Information shown:
- Opening Delimiter -
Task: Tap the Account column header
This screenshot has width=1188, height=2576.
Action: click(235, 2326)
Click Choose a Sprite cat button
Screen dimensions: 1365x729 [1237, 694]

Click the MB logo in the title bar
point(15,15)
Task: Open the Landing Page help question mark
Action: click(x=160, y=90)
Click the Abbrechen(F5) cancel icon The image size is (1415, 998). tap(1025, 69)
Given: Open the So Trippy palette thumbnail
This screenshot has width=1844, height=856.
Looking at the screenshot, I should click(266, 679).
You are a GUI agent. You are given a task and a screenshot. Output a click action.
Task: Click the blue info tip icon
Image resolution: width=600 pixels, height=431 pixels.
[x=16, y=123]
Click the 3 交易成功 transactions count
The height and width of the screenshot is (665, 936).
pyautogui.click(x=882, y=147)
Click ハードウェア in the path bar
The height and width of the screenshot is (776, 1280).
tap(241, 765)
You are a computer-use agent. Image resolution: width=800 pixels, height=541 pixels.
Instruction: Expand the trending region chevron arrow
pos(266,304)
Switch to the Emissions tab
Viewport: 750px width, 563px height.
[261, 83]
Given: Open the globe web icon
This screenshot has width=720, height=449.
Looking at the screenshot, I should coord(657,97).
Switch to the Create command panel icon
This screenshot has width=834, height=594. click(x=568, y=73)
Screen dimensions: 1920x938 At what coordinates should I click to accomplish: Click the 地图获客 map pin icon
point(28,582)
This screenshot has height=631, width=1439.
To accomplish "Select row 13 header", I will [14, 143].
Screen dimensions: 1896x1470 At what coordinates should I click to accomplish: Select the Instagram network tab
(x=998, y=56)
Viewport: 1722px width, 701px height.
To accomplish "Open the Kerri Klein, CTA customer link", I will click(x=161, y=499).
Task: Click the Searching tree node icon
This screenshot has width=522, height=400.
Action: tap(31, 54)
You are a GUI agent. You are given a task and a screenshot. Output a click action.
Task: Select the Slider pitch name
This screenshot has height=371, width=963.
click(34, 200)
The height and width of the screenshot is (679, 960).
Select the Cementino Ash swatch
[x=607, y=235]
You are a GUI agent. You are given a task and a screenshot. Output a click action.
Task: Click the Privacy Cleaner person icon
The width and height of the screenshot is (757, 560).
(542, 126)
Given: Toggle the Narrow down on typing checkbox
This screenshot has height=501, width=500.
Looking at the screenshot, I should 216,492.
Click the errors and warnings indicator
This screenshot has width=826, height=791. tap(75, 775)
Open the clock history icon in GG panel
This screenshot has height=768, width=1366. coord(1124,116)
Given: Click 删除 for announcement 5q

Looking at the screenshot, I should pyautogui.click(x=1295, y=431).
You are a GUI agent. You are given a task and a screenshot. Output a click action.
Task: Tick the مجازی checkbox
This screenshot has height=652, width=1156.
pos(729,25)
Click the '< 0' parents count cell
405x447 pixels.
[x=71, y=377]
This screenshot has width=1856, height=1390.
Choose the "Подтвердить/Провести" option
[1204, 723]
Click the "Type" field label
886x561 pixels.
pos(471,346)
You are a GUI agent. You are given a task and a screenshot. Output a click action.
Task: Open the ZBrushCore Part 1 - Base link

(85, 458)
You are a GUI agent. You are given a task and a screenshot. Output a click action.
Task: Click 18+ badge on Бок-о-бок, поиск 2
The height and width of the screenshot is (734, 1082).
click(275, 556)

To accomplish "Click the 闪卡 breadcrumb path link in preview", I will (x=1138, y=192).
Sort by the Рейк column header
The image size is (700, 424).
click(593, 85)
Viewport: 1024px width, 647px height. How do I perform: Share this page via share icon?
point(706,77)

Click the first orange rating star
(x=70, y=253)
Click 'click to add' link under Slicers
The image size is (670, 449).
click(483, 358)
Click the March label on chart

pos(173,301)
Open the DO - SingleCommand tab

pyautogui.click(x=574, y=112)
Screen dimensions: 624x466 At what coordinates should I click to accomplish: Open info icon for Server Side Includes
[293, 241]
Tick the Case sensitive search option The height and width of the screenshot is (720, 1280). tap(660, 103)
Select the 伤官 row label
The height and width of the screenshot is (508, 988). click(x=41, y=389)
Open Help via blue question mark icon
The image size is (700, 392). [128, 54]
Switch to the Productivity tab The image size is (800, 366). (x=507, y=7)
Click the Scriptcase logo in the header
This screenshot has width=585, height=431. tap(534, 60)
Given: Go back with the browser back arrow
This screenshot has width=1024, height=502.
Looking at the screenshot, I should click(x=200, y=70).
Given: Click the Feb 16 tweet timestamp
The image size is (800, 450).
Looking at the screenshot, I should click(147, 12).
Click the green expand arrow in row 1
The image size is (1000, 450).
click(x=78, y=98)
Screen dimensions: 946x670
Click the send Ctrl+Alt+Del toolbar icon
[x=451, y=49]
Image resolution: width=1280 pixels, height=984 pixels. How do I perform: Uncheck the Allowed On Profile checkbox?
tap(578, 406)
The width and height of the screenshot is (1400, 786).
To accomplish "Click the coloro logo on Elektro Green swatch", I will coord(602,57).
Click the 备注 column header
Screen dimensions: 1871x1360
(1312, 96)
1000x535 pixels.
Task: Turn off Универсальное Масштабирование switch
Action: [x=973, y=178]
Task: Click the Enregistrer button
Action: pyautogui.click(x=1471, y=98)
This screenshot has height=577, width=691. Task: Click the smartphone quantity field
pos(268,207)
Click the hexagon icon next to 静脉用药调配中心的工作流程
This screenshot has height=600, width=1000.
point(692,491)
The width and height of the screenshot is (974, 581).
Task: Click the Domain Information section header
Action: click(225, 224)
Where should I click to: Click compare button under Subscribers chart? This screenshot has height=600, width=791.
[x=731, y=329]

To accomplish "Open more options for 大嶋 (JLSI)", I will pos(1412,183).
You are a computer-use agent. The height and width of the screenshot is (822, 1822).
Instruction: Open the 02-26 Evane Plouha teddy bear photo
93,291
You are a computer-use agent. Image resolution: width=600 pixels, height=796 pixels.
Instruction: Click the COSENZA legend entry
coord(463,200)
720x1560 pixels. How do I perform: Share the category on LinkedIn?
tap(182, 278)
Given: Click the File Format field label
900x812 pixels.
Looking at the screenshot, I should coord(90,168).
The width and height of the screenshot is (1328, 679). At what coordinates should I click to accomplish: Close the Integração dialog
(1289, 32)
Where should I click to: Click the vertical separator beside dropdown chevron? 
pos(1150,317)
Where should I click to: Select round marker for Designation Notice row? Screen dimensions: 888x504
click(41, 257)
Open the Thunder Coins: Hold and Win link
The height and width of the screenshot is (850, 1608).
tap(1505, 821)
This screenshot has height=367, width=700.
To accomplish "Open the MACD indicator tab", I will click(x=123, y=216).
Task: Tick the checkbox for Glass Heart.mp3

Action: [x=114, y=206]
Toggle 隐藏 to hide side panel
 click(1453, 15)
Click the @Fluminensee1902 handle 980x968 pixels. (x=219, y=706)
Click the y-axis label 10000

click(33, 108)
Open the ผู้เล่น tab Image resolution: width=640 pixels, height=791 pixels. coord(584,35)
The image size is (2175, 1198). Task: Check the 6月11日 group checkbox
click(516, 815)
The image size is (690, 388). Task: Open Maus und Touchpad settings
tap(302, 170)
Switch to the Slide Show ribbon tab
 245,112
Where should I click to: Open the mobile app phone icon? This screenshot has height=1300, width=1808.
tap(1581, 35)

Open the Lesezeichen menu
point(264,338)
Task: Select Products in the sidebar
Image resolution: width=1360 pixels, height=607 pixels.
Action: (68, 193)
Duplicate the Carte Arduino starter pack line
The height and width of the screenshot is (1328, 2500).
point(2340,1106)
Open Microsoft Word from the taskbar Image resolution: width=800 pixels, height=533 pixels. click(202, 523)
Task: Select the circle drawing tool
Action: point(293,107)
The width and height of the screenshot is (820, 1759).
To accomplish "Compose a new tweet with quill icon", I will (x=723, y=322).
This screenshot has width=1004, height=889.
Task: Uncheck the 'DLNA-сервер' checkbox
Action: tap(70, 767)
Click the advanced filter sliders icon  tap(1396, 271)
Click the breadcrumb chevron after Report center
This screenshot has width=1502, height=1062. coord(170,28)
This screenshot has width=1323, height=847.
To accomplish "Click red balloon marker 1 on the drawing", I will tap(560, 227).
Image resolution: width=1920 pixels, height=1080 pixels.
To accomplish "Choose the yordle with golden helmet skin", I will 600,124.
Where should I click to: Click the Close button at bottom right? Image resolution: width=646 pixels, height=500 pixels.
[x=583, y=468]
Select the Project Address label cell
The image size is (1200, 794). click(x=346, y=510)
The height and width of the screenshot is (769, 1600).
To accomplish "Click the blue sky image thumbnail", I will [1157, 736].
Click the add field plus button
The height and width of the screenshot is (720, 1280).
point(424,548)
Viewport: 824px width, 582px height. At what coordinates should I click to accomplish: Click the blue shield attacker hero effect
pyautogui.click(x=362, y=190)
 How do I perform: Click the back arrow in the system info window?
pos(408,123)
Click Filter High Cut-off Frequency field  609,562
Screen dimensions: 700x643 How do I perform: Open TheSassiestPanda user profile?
- Closing Delimiter -
Your objective:
In the data above, which lines lie between the line with "Open the ผู้เล่น" and the line with "Task: Select Products in the sidebar", inclusive? Print those lines exactly and nothing else.

Result below:
Open the ผู้เล่น tab Image resolution: width=640 pixels, height=791 pixels. coord(584,35)
The image size is (2175, 1198). Task: Check the 6月11日 group checkbox
click(516, 815)
The image size is (690, 388). Task: Open Maus und Touchpad settings
tap(302, 170)
Switch to the Slide Show ribbon tab
 245,112
Where should I click to: Open the mobile app phone icon? This screenshot has height=1300, width=1808.
tap(1581, 35)

Open the Lesezeichen menu
point(264,338)
Task: Select Products in the sidebar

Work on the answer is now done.